**Problems and tasks:**
A - Please decide whether each statement agrees with the GPT-5.4 commentary, answering yes or no and quoting the exact words of the commentary that settle it. (i) Claude finished all eight phases of the Mac OS coding project before GPT-5.4 High Fast did. (ii) A year ago, frontier models scored below 5% and could not edit an Excel sheet. (iii) Justin found GPT-5.4 more precise than Codex.
B - Pick up the GPT-5.4 commentary after its final sentence and keep writing it.

**Excerpt:**
Commentary

GPT-5.4 lands with strong early reviews — but comedy bench still unsolved

Mar 6, 2026

Key Points

  • Merkor's Apex Agents benchmark shows GPT-5.4 is the first model to exceed a 50% mean score on enterprise agent tasks, up 15.7 points in under three months.
  • A mathematician named Bartos says GPT-5.4 solved a research problem he had worked on for twenty years, calling it his personal 'Move 37' moment.
  • The manager gap remains: AI tools transform developers and domain experts but won't reach broad business adoption until users can describe an outcome and receive deployed software.

Summary

GPT-5.4 has landed to some of the strongest early reviews of any recent model release, but the reception surfaces a recurring gap. The models are getting dramatically better at the tasks developers throw at them, while most business managers have yet to find their moment of genuine breakthrough.

The developer community is enthusiastic. Merkor's internal benchmark, Apex Agents, shows GPT-5.4 as the first model to pass a 50% mean score on enterprise agent tasks, up 15.7 points in under three months. A year ago, frontier models scored below 5% and couldn't edit an Excel sheet. Developer and prominent livestreamer Theo says 5.4 is "absurdly good" and he doesn't want to use anything else. Ben Hylak calls it "the first model in a long time worth your time to try." In a direct speed test, GPT-5.4 High Fast completed all eight phases of a Mac OS coding project in roughly an hour while Claude was still on phase two. Justin, who spent a week testing, describes it as a strong mix of Opus and Codex, fast and conversational, though he notes it lacks some of Opus's eagerness and Codex's precision.

The most striking reaction comes from a mathematician identified as Bartos, who says GPT-5.4 solved a research problem he had been working on for twenty years. He frames it as his personal "Move 37" moment, a reference to the DeepMind AlphaGo move against Lee Sedol that appeared to be a blunder before proving decisive.

The manager gap

That kind of breakthrough is happening for individual contributors, including developers, researchers, and domain experts, but not yet for managers. AI tooling has evolved from Stack Overflow replacement to autocomplete to agentic coding, but none of those interfaces map naturally to how a restaurant owner or a mid-level executive describes what they actually need. A manager who wants a better email system or wants to audit a $3,000 payment processing fee isn't going to find the current tools transformative. Broad diffusion will come when someone can describe a business outcome and receive finished, deployed software, not a pile of code that still requires a developer to ship.

**Material provided:**
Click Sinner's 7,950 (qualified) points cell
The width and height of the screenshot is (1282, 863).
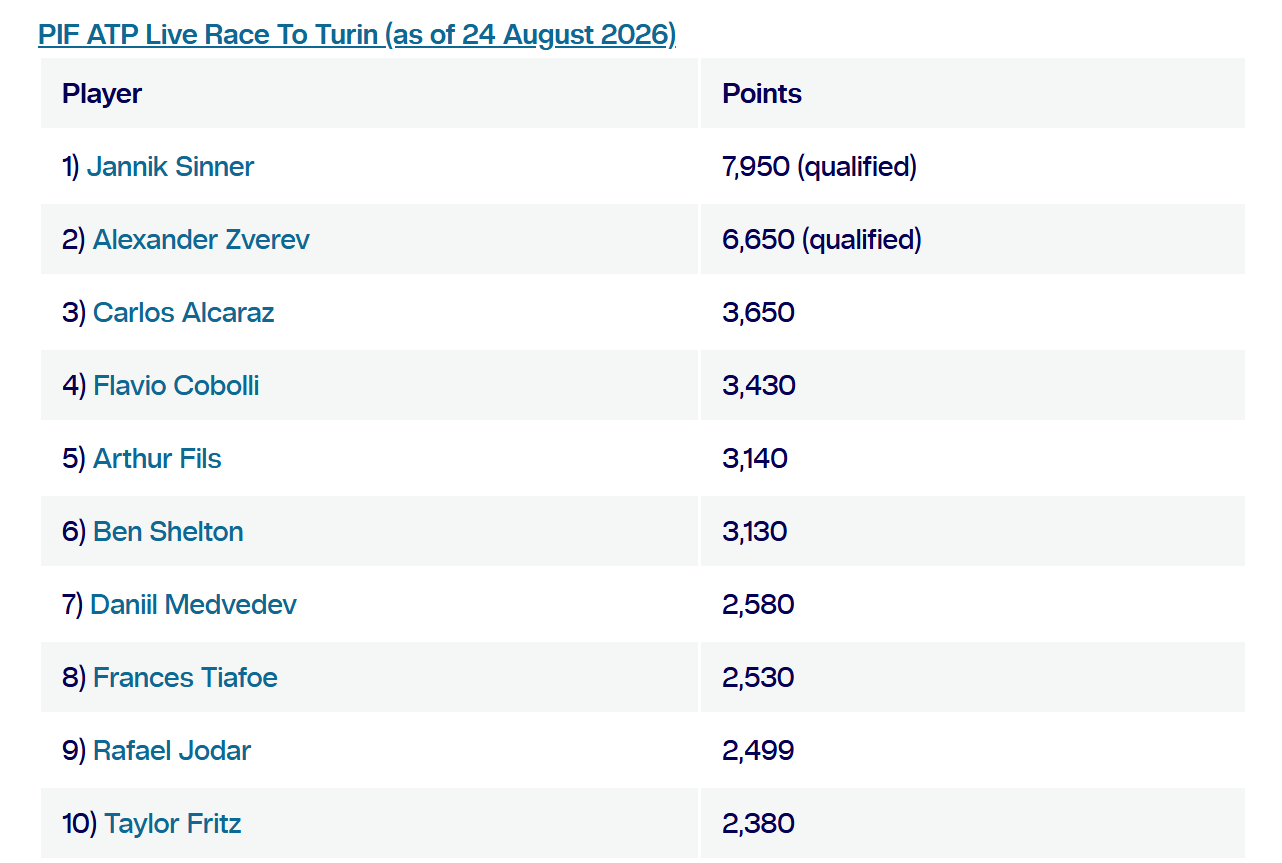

**Results for the exercise:**
A -
(i) No: "GPT-5.4 High Fast completed all eight phases of a Mac OS coding project in roughly an hour while Claude was still on phase two."
(ii) Yes: "A year ago, frontier models scored below 5% and couldn't edit an Excel sheet."
(iii) No: "though he notes it lacks some of Opus's eagerness and Codex's precision."

B -
Comedy bench

GPT-5.4 reliably produces the same hunter-and-gunshot joke when asked for the funniest joke in the world, and generates structurally identical "you're telling me..." format jokes when prompted for variations on the shrimp-fried-rice format. The consistency looks less like wit and more like retrieval from a high-vote Reddit thread. RL fine-tuning is clearly optimized for economically valuable tasks, and comedy isn't one of them. Grok gets a mention as the class-clown alternative, though the consensus is that it resembles a class clown who keeps getting expelled.

Gaming and modding

Early signs point to an AI-powered modding boom. One developer one-shotted a functional Minecraft clone in 24 minutes. Another experiment pointed GPT-5.4 at the Pokemon Red ROM to autonomously edit and replace Pokemon with AIs. The more durable opportunity may be mashups built on existing game engines, reskinning Age of Empires rather than building an RTS from scratch, or crossing Call of Duty aesthetics with The Sims. The same logic applies to AI music, where a fifties barbershop quartet cover of a 2000s rap song lands because both reference points are familiar, just never combined.

DeepMind financials

Google has never broken out DeepMind's financials. Unlike AWS, which the SEC eventually forced into a discrete reporting line, DeepMind captures value across YouTube, Search, and other surfaces in ways that are hard to attribute to a single P&L. OpenAI and Anthropic are both scaling revenue nearly vertically, with Anthropic roughly a month behind, but what Gemini is actually doing commercially remains opaque. A regulatory push similar to the one that forced AWS disclosure could change that picture significantly.